_Required action_
The records below must be duplicated exactly, character for character.

_Data for this exercise_
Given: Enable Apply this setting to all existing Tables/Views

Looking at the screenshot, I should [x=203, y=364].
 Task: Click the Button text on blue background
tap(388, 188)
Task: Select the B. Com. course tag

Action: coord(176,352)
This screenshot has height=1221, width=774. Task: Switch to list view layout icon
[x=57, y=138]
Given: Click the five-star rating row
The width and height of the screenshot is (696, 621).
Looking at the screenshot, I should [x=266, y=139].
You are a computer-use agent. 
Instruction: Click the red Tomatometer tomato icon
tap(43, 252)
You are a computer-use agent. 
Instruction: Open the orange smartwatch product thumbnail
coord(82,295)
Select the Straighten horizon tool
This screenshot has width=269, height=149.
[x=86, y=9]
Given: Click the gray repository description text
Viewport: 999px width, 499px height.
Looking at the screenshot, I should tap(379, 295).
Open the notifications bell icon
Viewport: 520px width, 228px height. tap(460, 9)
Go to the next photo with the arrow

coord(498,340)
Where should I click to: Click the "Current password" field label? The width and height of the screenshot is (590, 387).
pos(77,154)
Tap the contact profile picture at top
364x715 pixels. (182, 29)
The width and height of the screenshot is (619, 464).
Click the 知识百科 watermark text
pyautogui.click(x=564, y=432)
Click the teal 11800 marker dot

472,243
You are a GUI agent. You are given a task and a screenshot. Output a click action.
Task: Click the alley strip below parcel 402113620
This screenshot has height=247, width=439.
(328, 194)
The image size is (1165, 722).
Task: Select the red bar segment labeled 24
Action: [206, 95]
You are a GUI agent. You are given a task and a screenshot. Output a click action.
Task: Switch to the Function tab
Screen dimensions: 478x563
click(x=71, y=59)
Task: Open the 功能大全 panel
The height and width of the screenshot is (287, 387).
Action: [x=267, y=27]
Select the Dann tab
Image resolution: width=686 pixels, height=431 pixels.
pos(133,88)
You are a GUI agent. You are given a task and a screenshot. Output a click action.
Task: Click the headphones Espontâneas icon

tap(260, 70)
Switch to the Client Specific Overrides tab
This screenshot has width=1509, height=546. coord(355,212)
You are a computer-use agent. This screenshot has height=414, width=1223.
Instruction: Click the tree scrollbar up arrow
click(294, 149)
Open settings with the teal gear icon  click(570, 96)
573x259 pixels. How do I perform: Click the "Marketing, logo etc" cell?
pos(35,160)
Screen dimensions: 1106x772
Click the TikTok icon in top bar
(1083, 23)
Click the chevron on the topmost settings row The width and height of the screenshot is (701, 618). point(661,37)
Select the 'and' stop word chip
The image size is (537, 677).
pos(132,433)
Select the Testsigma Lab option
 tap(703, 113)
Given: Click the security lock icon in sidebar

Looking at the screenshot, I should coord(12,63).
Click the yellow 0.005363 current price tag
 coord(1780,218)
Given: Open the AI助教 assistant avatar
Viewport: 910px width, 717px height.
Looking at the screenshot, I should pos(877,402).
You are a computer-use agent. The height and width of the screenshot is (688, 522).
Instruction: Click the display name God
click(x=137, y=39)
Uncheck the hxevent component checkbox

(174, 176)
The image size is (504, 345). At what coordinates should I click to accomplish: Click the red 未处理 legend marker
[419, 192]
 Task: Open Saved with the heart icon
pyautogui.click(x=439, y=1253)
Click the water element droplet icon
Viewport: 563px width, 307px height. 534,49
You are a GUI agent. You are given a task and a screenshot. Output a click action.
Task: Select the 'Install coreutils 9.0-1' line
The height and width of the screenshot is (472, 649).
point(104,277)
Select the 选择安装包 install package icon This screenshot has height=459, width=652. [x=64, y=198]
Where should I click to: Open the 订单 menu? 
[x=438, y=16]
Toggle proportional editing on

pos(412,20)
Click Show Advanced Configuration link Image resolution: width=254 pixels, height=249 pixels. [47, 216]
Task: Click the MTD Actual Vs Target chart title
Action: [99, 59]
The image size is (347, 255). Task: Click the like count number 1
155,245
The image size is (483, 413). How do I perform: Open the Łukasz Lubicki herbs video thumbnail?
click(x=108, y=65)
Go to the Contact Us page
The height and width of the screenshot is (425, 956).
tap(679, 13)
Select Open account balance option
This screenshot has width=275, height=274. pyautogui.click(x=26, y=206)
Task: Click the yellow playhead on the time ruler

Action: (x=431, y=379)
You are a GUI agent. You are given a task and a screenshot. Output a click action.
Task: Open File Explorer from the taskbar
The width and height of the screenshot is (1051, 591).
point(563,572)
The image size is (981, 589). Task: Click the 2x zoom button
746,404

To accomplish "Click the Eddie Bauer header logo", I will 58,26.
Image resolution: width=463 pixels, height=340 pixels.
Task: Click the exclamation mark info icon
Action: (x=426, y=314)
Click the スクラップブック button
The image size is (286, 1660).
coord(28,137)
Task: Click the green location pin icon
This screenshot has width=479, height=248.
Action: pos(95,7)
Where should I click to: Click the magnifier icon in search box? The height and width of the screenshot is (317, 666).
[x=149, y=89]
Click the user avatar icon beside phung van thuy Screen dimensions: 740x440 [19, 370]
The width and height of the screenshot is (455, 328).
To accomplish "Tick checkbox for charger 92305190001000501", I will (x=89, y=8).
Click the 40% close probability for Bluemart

_Written solution_
Given: Enable Apply this setting to all existing Tables/Views

Looking at the screenshot, I should [x=203, y=364].
 Task: Click the Button text on blue background
tap(388, 188)
Task: Select the B. Com. course tag

Action: coord(176,352)
This screenshot has height=1221, width=774. Task: Switch to list view layout icon
[x=57, y=138]
Given: Click the five-star rating row
The width and height of the screenshot is (696, 621).
Looking at the screenshot, I should [x=266, y=139].
You are a computer-use agent. 
Instruction: Click the red Tomatometer tomato icon
tap(43, 252)
You are a computer-use agent. 
Instruction: Open the orange smartwatch product thumbnail
coord(82,295)
Select the Straighten horizon tool
This screenshot has width=269, height=149.
[x=86, y=9]
Given: Click the gray repository description text
Viewport: 999px width, 499px height.
Looking at the screenshot, I should tap(379, 295).
Open the notifications bell icon
Viewport: 520px width, 228px height. tap(460, 9)
Go to the next photo with the arrow

coord(498,340)
Where should I click to: Click the "Current password" field label? The width and height of the screenshot is (590, 387).
pos(77,154)
Tap the contact profile picture at top
364x715 pixels. (182, 29)
The width and height of the screenshot is (619, 464).
Click the 知识百科 watermark text
pyautogui.click(x=564, y=432)
Click the teal 11800 marker dot

472,243
You are a GUI agent. You are given a task and a screenshot. Output a click action.
Task: Click the alley strip below parcel 402113620
This screenshot has height=247, width=439.
(328, 194)
The image size is (1165, 722).
Task: Select the red bar segment labeled 24
Action: [206, 95]
You are a GUI agent. You are given a task and a screenshot. Output a click action.
Task: Switch to the Function tab
Screen dimensions: 478x563
click(x=71, y=59)
Task: Open the 功能大全 panel
The height and width of the screenshot is (287, 387).
Action: [x=267, y=27]
Select the Dann tab
Image resolution: width=686 pixels, height=431 pixels.
pos(133,88)
You are a GUI agent. You are given a task and a screenshot. Output a click action.
Task: Click the headphones Espontâneas icon

tap(260, 70)
Switch to the Client Specific Overrides tab
This screenshot has width=1509, height=546. coord(355,212)
You are a computer-use agent. This screenshot has height=414, width=1223.
Instruction: Click the tree scrollbar up arrow
click(294, 149)
Open settings with the teal gear icon  click(570, 96)
573x259 pixels. How do I perform: Click the "Marketing, logo etc" cell?
pos(35,160)
Screen dimensions: 1106x772
Click the TikTok icon in top bar
(1083, 23)
Click the chevron on the topmost settings row The width and height of the screenshot is (701, 618). point(661,37)
Select the 'and' stop word chip
The image size is (537, 677).
pos(132,433)
Select the Testsigma Lab option
 tap(703, 113)
Given: Click the security lock icon in sidebar

Looking at the screenshot, I should coord(12,63).
Click the yellow 0.005363 current price tag
 coord(1780,218)
Given: Open the AI助教 assistant avatar
Viewport: 910px width, 717px height.
Looking at the screenshot, I should pos(877,402).
You are a computer-use agent. The height and width of the screenshot is (688, 522).
Instruction: Click the display name God
click(x=137, y=39)
Uncheck the hxevent component checkbox

(174, 176)
The image size is (504, 345). At what coordinates should I click to accomplish: Click the red 未处理 legend marker
[419, 192]
 Task: Open Saved with the heart icon
pyautogui.click(x=439, y=1253)
Click the water element droplet icon
Viewport: 563px width, 307px height. 534,49
You are a GUI agent. You are given a task and a screenshot. Output a click action.
Task: Select the 'Install coreutils 9.0-1' line
The height and width of the screenshot is (472, 649).
point(104,277)
Select the 选择安装包 install package icon This screenshot has height=459, width=652. [x=64, y=198]
Where should I click to: Open the 订单 menu? 
[x=438, y=16]
Toggle proportional editing on

pos(412,20)
Click Show Advanced Configuration link Image resolution: width=254 pixels, height=249 pixels. [47, 216]
Task: Click the MTD Actual Vs Target chart title
Action: [99, 59]
The image size is (347, 255). Task: Click the like count number 1
155,245
The image size is (483, 413). How do I perform: Open the Łukasz Lubicki herbs video thumbnail?
click(x=108, y=65)
Go to the Contact Us page
The height and width of the screenshot is (425, 956).
tap(679, 13)
Select Open account balance option
This screenshot has width=275, height=274. pyautogui.click(x=26, y=206)
Task: Click the yellow playhead on the time ruler

Action: (x=431, y=379)
You are a GUI agent. You are given a task and a screenshot. Output a click action.
Task: Open File Explorer from the taskbar
The width and height of the screenshot is (1051, 591).
point(563,572)
The image size is (981, 589). Task: Click the 2x zoom button
746,404

To accomplish "Click the Eddie Bauer header logo", I will 58,26.
Image resolution: width=463 pixels, height=340 pixels.
Task: Click the exclamation mark info icon
Action: (x=426, y=314)
Click the スクラップブック button
The image size is (286, 1660).
coord(28,137)
Task: Click the green location pin icon
This screenshot has width=479, height=248.
Action: pos(95,7)
Where should I click to: Click the magnifier icon in search box? The height and width of the screenshot is (317, 666).
[x=149, y=89]
Click the user avatar icon beside phung van thuy Screen dimensions: 740x440 [19, 370]
The width and height of the screenshot is (455, 328).
To accomplish "Tick checkbox for charger 92305190001000501", I will (x=89, y=8).
Click the 40% close probability for Bluemart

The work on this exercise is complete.